Macbeth d’Angela Konrad: rock et pouvoir

Imaginez Lady Macbeth chantant du Patti Smith à tue-tête avec une voix qui déraille, un Macbeth en rockstar adulé, proche de la névrose et des sorcières prenant la forme de trois sbires au look grunge et au rire de hyène.

Ajoutez à cela un texte dont la langue est à la première écoute indéfinissable – entre vieux français, québécois moderne et joual – interprété avec un accent fort qui rappelle celui de nos aïeux.

Voilà la proposition à laquelle Angela Konrad ne nous avait pas préparé, dans sa version du classique shakespearien Macbeth, présentée à l’Usine C.

(Avant même d’entrer en salle, nous avions aussi le privilège de regarder l’exposition de Daniel Erban qui a créé plusieurs oeuvres visuelles pour Angela Konrad. Surtout en noir et blanc, les dessins expriment à la fois une certaine naïveté et un brin de cruauté. À voir absolument!)

Danie Erban

Artefact du langage

La langue acérée de Shakespeare a été traduite et adaptée par Michel Garneau en 1978, à une époque de bouillonnement politique. Tel un artefact travaillé puis remanié par des mains habiles, Garneau nous fait redécouvrir, avec ce texte brute et riche, la langue québécoise archaïque, expressive, émotive et remplie d’images.

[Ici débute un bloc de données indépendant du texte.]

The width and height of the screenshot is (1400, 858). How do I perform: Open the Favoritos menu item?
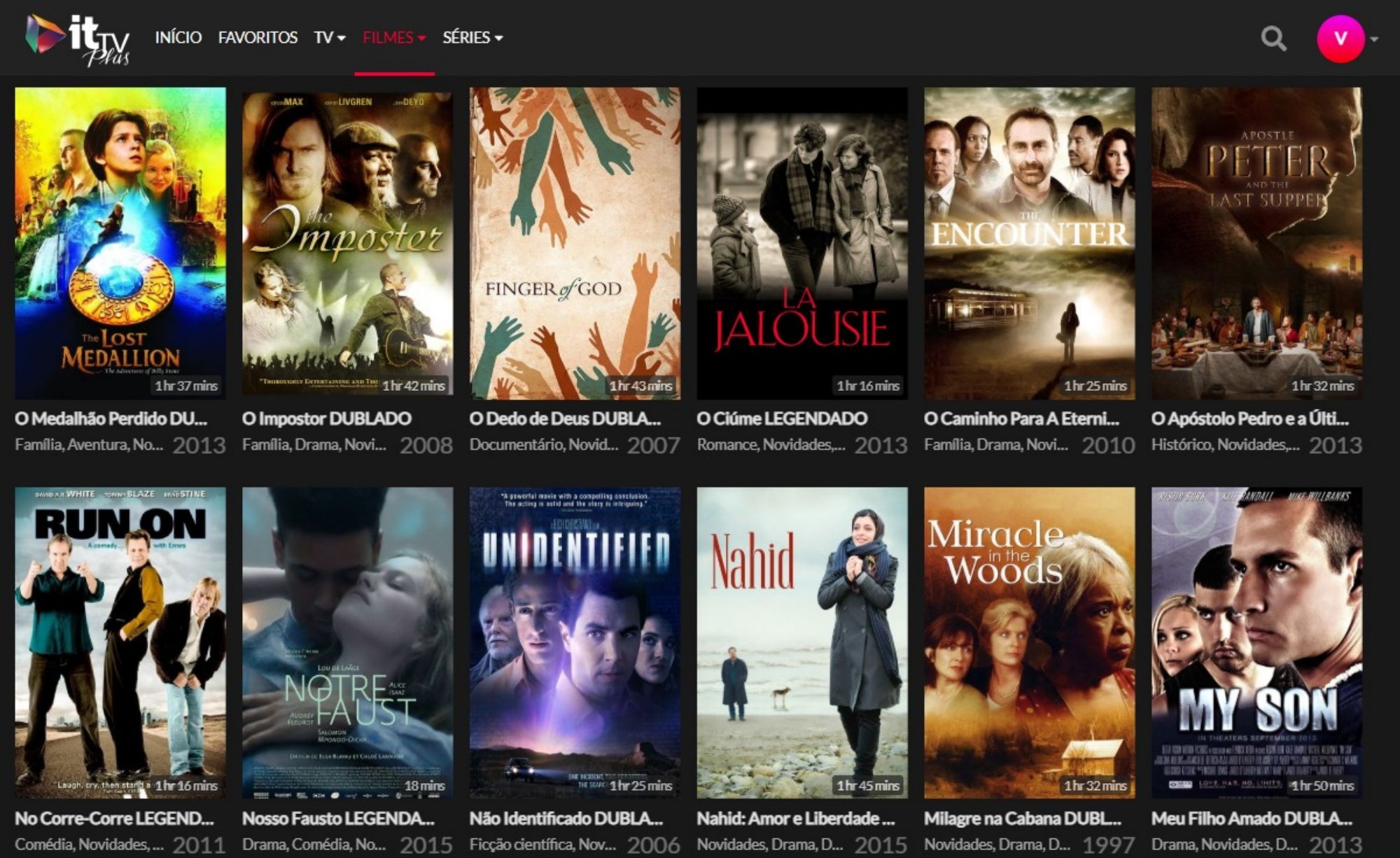pos(258,38)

À la première écoute, cette langue nous transporte ailleurs, nous demande une certaine attention et nous retient. Elle parle du Québec, mais d’un Québec à la fois révolu et en pleine transformation, au même titre que Macbeth; ce Québec qui se cherche, qui parle une langue viscérale, passionnelle, qui fait pulser le sang et qui arrache les grandes émotions, percute et estrope par son tranchant.

On revient aux sources de la langue et le texte soutient remarquablement l’oeuvre originale de Shakespeare – classique oh combien de fois adapté. La version de Garneau est jouissive et rafraîchissante, elle stimule l’imaginaire tout en nous racontant une partie de notre propre histoire. Le slogan  »Je me souviens » de René Lévesque n’aura jamais été aussi vrai. La richesse sous-estimée de la langue québécoise est redorée par la proposition d’Angela Konrad et brillamment interprétée par les acteurs.

Soif de rock, soif de pouvoir

Telle deux rockstars modernes, Macbeth et Lady Macbeth forment un couple en puissance, unis par leur soif de pouvoir. Les ressemblances avec une mise en scène de show rock sont constamment présentes, surtout lors de la fameuse scène où Lady Macbeth émerge somnambule d’une pénombre inondée de lumière verdâtre et enfumée, un chandelier à la main, troublée et perdue par sa propre perdition morale. On croirait voir l’entrée en scène d’une star au Centre Bell.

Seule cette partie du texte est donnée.